The Sisters of Our Lady of the Missions: From Ultramontane Origins to a New Cosmology (2021). This book traces the journey taken by the Canadian Province of the Sisters of Our Lady of the Missions / Religieuses de Notre Dame des Missions (RNDM), from its establishment in Manitoba in 1898 to 2008, when the congregation as a whole redefined its mission and vision. Using archival research conducted in Canada, England, and Italy and incorporating oral interviews with RNDM sisters, this book explores the historical work of the sisters in schools and the part they played in the developing educational state.
The Peripatetic Journey of Teacher Preparation in Canada (2020). Co-authored with Joseph Stafford. This book situates teacher training, preparation and education in Canada within national and global histories. The authors lead the reader through an exploration of the objectives of schooling, the contextual role of teachers, and the political undercurrents sustaining various educational conceptions and policies.
Christopher DeLuca - Learning to Assess - Cultivating Assessment Capacity in Teacher Education (2024). Co-authored with Jill Willis, Bronwen Cowie, Christine Harrison, and Andrew Coombs. This book presents a new framework for how teachers develop their assessment capacity, based on a multi-year study conducted in four countries—Australia, Canada, England, and New Zealand—which focused on student-teacher learning in assessment in their initial teacher education programs. It examines how teacher learning is shaped by the complex dynamics of assessment capacity within larger teacher education contexts.
Patty Douglas - Unmothering Autism, Ethical Disruptions and Affirming Care (2024). As global rates of autism diagnosis rise, dominant cultural representations continue to define autism as a tragic neurological disorder. And mothers – as primary caregivers and advocates – are centrally implicated in the impulse to find both cause and cure. How should we care about autism and autistic people?

About this exercise: According to the book list, in which province was the Canadian Province of the Sisters of Our Lady of the Missions established, and in what year?

Data extracts:
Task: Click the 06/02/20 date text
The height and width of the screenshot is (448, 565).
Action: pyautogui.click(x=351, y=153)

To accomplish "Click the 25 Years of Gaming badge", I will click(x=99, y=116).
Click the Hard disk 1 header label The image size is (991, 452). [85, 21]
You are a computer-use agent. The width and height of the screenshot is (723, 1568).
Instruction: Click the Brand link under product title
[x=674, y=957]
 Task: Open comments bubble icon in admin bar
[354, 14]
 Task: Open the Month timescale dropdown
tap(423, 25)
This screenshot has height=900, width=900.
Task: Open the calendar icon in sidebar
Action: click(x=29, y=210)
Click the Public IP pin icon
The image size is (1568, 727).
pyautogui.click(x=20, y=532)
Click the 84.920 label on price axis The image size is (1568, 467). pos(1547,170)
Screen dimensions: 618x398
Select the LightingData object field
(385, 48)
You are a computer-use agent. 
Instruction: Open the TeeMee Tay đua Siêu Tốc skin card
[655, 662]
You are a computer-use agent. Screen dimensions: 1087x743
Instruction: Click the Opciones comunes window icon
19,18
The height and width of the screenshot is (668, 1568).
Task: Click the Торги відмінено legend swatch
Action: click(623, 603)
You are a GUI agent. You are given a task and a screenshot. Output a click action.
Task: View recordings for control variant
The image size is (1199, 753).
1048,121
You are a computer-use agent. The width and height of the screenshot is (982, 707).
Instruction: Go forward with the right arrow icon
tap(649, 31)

Finished exercise: Manitoba, in 1898.